We used to know, as by a sixth sense, exactly where, at any moment, the teacher was, and a sudden movement on her part would have made us all start as violently and as instinctively as little chicks at the sudden shadow of a hawk . . . and this, although we were often very fond indeed of our teachers. Remembering this, I noticed with surprise that often, when one of these little ones lifted his face from his work to ask the teacher a question, he had been so unconscious of her presence during his concentration on his enterprise that he did not know in the least where to look, and sent his eager eyes roving over the big room in a search for her, which ended in a sudden flash of joy at discovering her.
What could be these “ games ” which so absorbed these children, far too young for any possibility of pretense on their part ? Moving with the unhampered, unobserved ease which is the rule in a Montessori schoolroom, I began walking about, looking more closely at what the children were holding.
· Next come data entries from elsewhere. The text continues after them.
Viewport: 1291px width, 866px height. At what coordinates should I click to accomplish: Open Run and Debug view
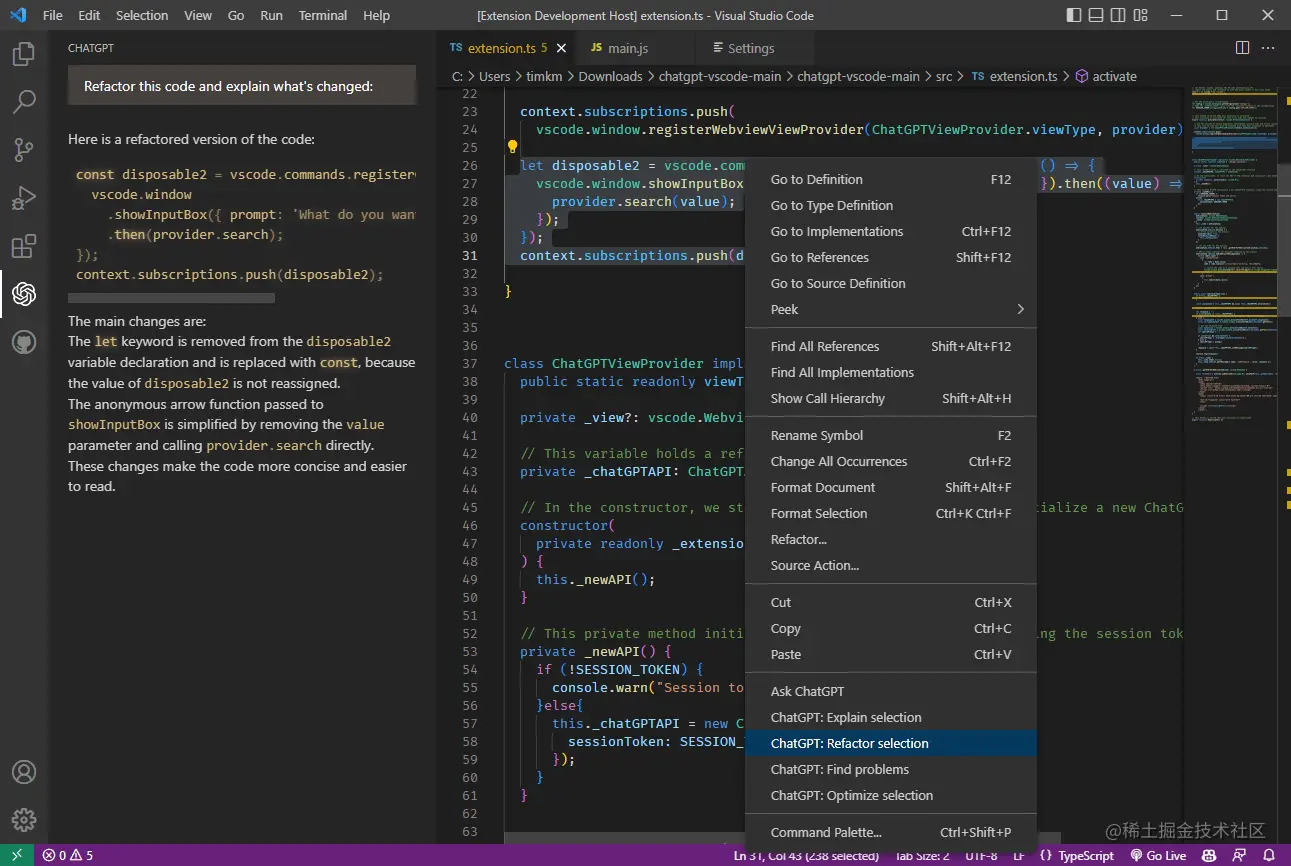pyautogui.click(x=24, y=198)
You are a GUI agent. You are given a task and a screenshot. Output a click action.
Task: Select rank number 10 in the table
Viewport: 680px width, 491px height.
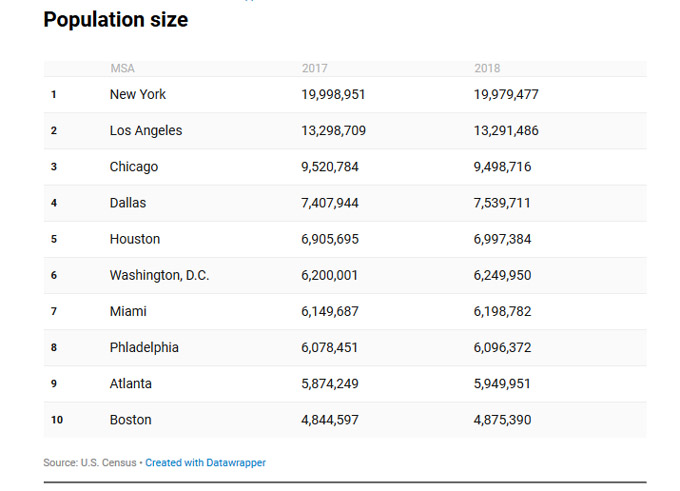(x=57, y=420)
One little boy about three and a half years old had been intent on some operation ever since we had entered the room, and even now as I drew near his little table and chair, he only glanced up for an instant’s smile without stopping the action of his fingers. I leaned over him, hoping that the device which so held his attention was not too complicated for my inexperienced, unpedagogical mind to take in. He was holding a light wooden frame about eighteen inches square, on which were stretched two pieces of cotton cloth, meeting down the middle like the joining of a garment. On one of these edges was a row of buttonholes and on the other a row of large buttons. The child was absorbed in buttoning and unbuttoning those two pieces of cloth.
He was new at the game, that was to be seen by the clumsy, misdirected motions of his baby fingers, but the process of his improvement was so apparent as, his eyes shining with interest, he buttoned and unbuttoned steadily, slowly, without an instant’s interruption, that I watched him, almost as fascinated as he. A child near us, apparently playing with blocks, upset them with a loud noise, but my buttoning boy, wrapped in his magic cloak of concentration, did not so much as raise his eyes. I myself could not look away, and as I gazed I thought of the many times a little child of mine had tried to learn the secret of the innumerable fastenings which hold her clothes together and how I, with the kindest impulse in the world, had stopped her fumbling little fingers saying, “ No, dear, Mother can do that so much better. Let Mother do it.” It occurred to me now that the situation was very much as if, in the midst of a fascinating game of billiards, a professional player had snatched the cue from my husband’s hands, saying, “ You just stand and watch me do this. I can do it much better than you.”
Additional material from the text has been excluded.